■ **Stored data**
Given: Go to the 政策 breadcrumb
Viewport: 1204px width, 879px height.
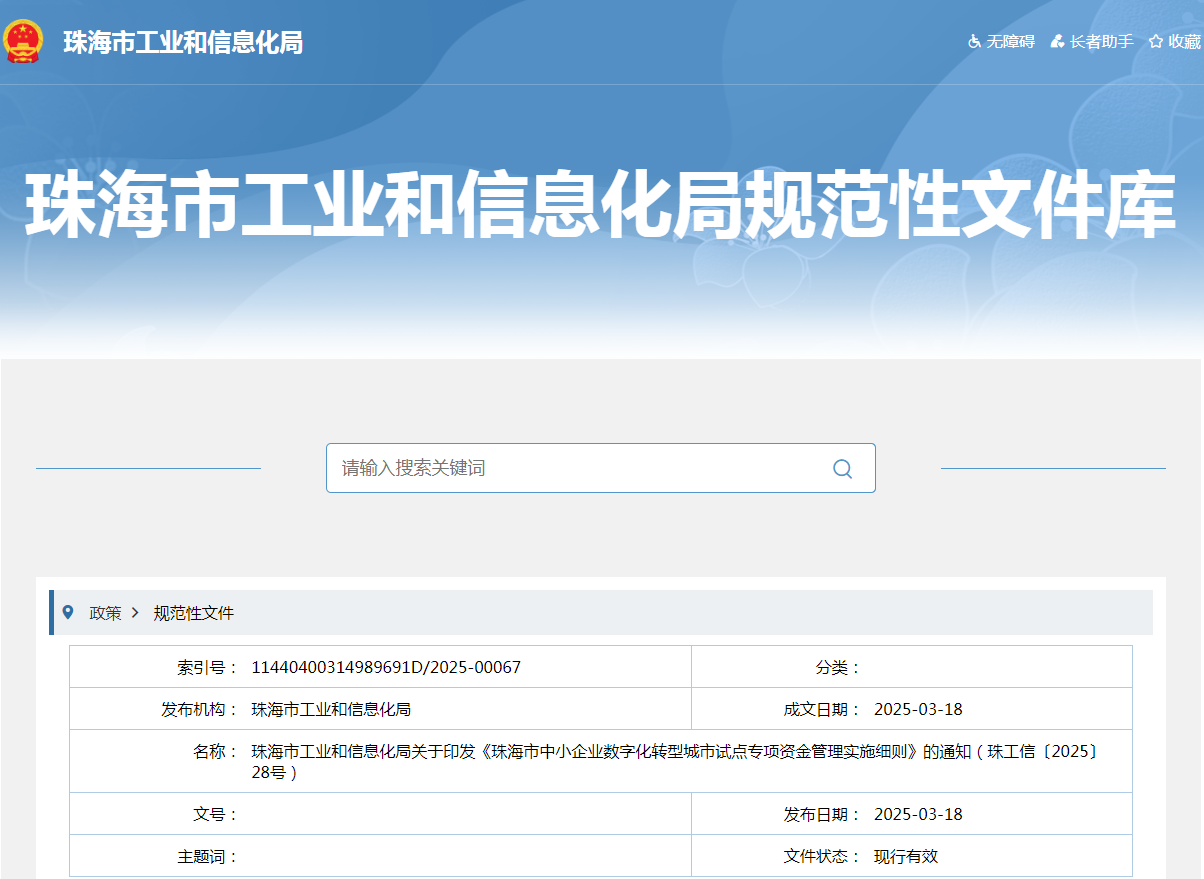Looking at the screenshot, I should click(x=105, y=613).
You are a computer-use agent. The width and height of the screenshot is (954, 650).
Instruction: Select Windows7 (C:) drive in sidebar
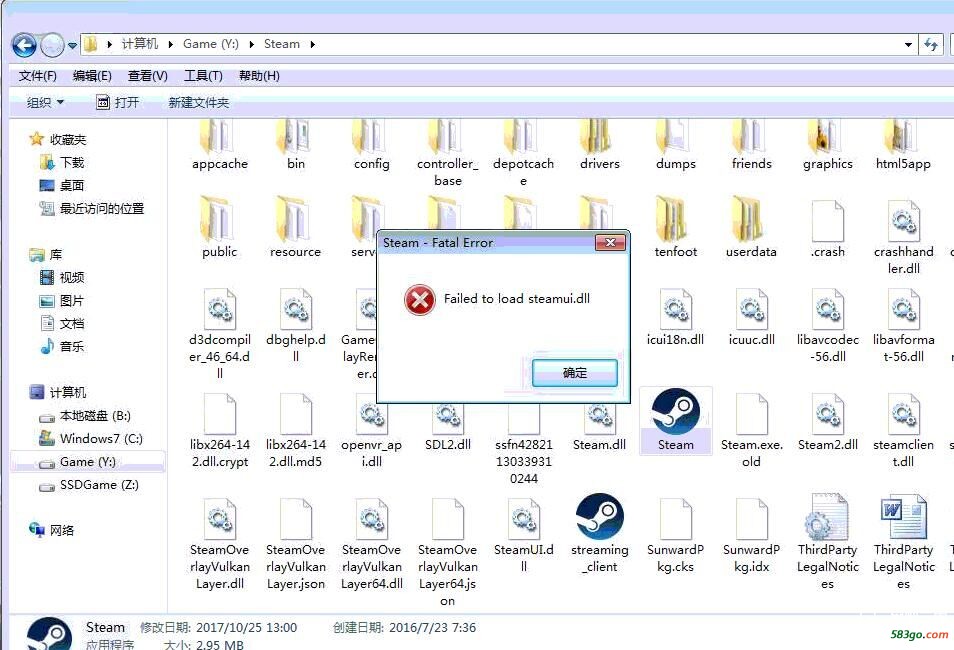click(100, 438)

■ **Exercise objective**
From the line containing "Instruction: Select Windows7" through the last line of the entries, both included, print each line exactly and omit any picture.

■ **Completed task**
Instruction: Select Windows7 (C:) drive in sidebar
click(100, 438)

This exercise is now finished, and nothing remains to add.